The FBI recommends that in departments with more than 50 homicides per year, each detective be made the lead investigator on no more than five cases a year because higher caseloads can lead to lower clearance rates. The numbers in Baton Rouge suggest detectives are well above that benchmark — working about double the recommended caseload in 2017.

Given low staffing levels across the department, leaders have said that adding to the unit would mean they’d “have to rob Peter to pay Paul.” Moore also said attracting the right officers can be challenging because of the workload, long hours and public scrutiny that the job entails.

Jill Leovy, the author of “Ghettoside: A True Story of Murder in America,” spent years embedded with Los Angeles homicide detectives while reporting on crime. She said the problem of scarce resources isn’t unique to Baton Rouge. The national conversation surrounding criminal justice has remained largely the same for decades — often focusing on how to prevent crime — and has consistently failed to consider the grave importance of “giving answers to homicide victims.”

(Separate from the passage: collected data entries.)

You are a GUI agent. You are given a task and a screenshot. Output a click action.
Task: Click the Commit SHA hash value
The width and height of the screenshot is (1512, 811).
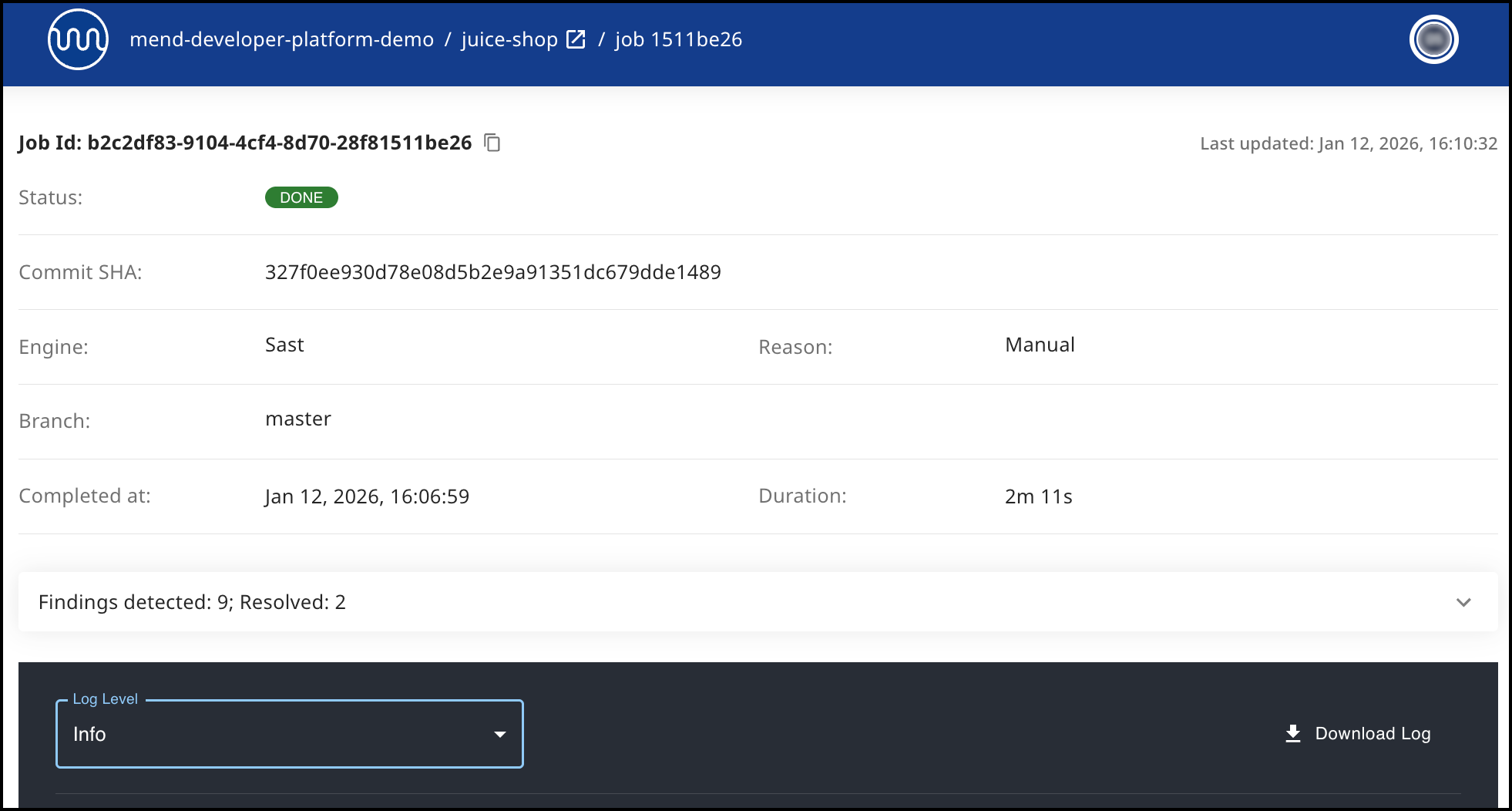[x=492, y=272]
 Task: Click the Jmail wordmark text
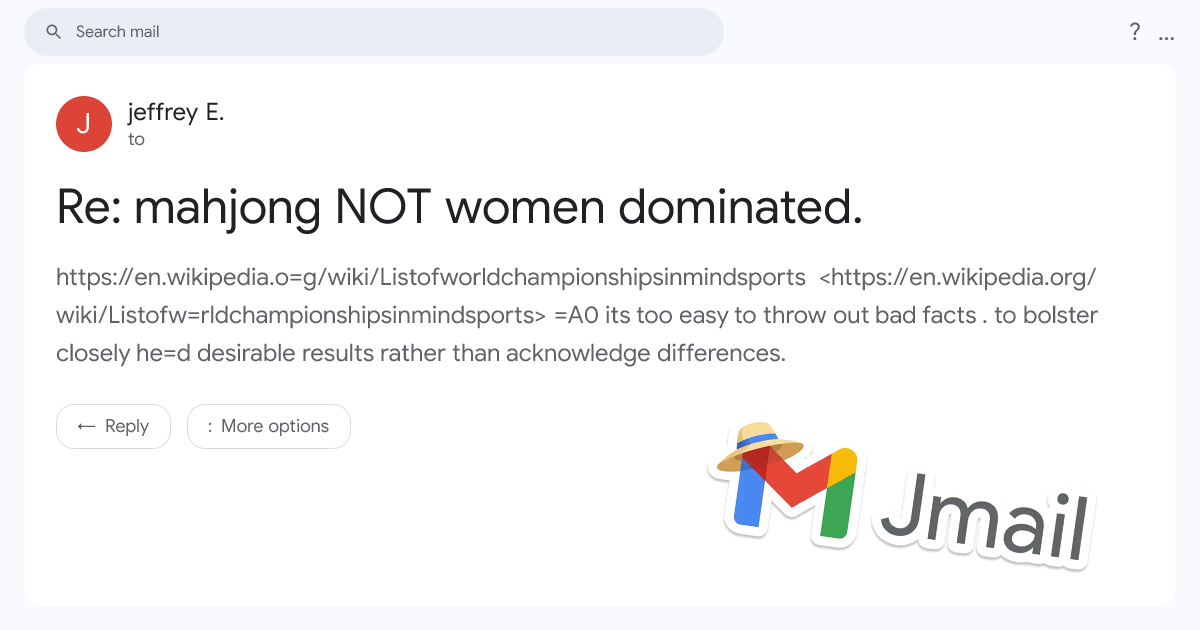985,518
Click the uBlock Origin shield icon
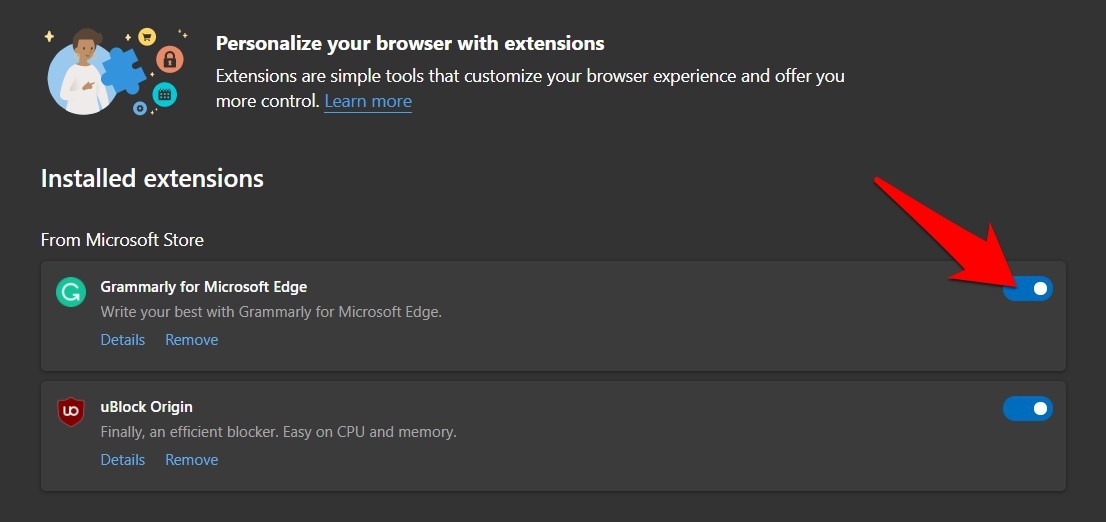The image size is (1106, 522). pyautogui.click(x=70, y=412)
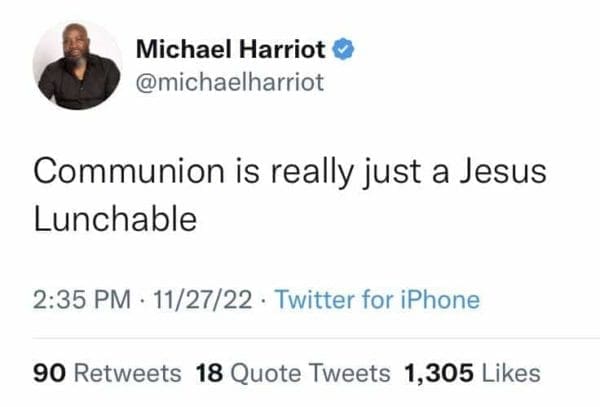Click the 1,305 likes count number
Screen dimensions: 600x407
(x=436, y=374)
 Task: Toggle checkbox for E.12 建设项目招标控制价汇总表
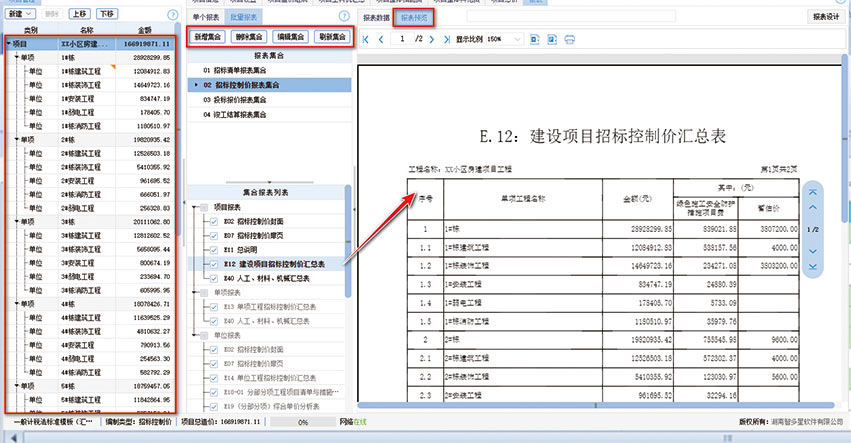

“The whole American policing tradition has been preventive. We’ve never put solving serious violent crimes first,” she said. “I think we need a broader and deeper intellectual response to homicide. We need to step back, be more astonished and think about this from the ground up.”

Lee celebrated her youngest daughter’s high school graduation in May — “a joyful occasion” despite the persistent grief over her son’s death. She recently went back to work.

“I’m not going to stop searching, but I have to go on with my life,” she said. “I’m not trying to handicap myself because he’s not coming back. . I have other kids that need me.”

While preparing herself for the possibility that her son’s case will remain unsolved, Lee is still hoping for closure and begging for the community to come together and confront what she calls a “ridiculous amount of black-on-black crime.”

“Above all, I just want people to go to the police and trust that the police will help get justice,” she said. “But until it happens to them, they don’t care. They’re not feeling my family’s pain.”